Selection:
┌──

However, Year 2000 issues could have a significant impact on the Company's
operations and its financial results if unforeseen needs or problems arise.
 
                                        7
<PAGE>   8
 
ITEM 2.MANAGEMENT'S DISCUSSION AND ANALYSIS OF FINANCIAL CONDITION AND RESULTS
       OF OPERATIONS.
 
     The following information should be read in conjunction with the financial
statements and the notes thereto, as well as the section entitled "Management's
Discussion and Analysis of Financial Condition and Results of Operations" from
the Company's Annual Report on 10-KSB for its fiscal year ended June 30, 1997.
The analysis set forth below is provided pursuant to applicable Securities and
Exchange Commission regulations and is not intended to serve as a basis for
projections of future events.

└──

Data excerpt:
┌──

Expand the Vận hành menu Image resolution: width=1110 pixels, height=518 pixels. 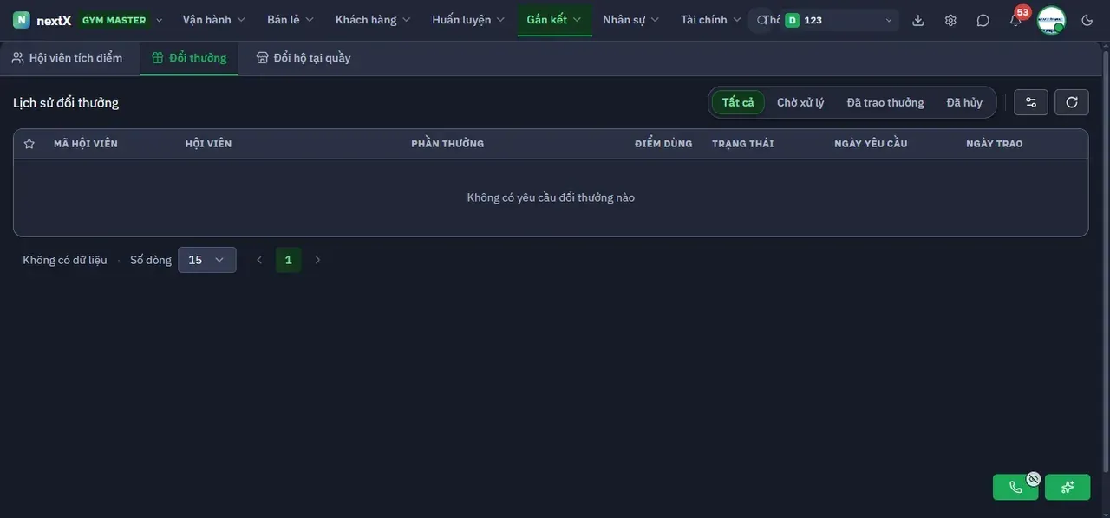(x=214, y=20)
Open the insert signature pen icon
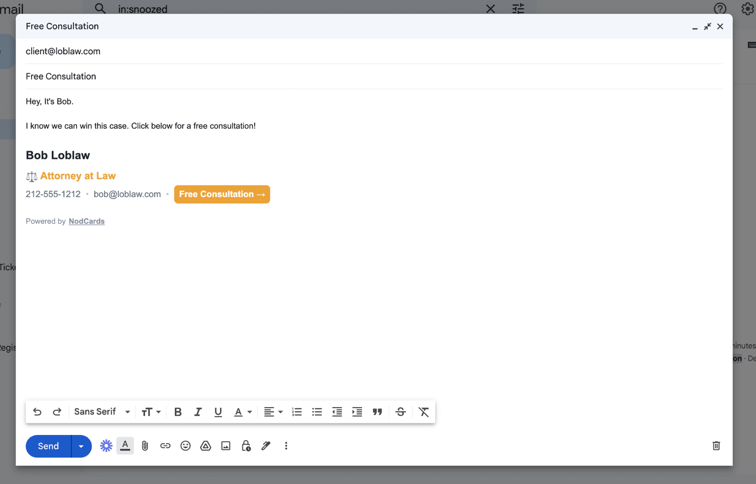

└──

To do:
(A) How would this sentence from the filing excerpt read in Spanish: "The analysis set forth below is provided pursuant to applicable Securities and Exchange Commission regulations and is not intended to serve as a basis for projections of future events."?
(B) Can you write out the filing excerpt again, starting with "ITEM 2.MANAGEMENT'S DISCUSSION" and going on through "June 30, 1997.", swapping "Annual Report" for "Quarterly Report"?

Worked answers:
(A) El análisis que se presenta a continuación se proporciona de conformidad con los reglamentos aplicables de la Comisión de Bolsa y Valores y no pretende servir de base para proyecciones de eventos futuros.

(B)
ITEM 2.MANAGEMENT'S DISCUSSION AND ANALYSIS OF FINANCIAL CONDITION AND RESULTS
       OF OPERATIONS.
 
     The following information should be read in conjunction with the financial
statements and the notes thereto, as well as the section entitled "Management's
Discussion and Analysis of Financial Condition and Results of Operations" from
the Company's Quarterly Report on 10-KSB for its fiscal year ended June 30, 1997.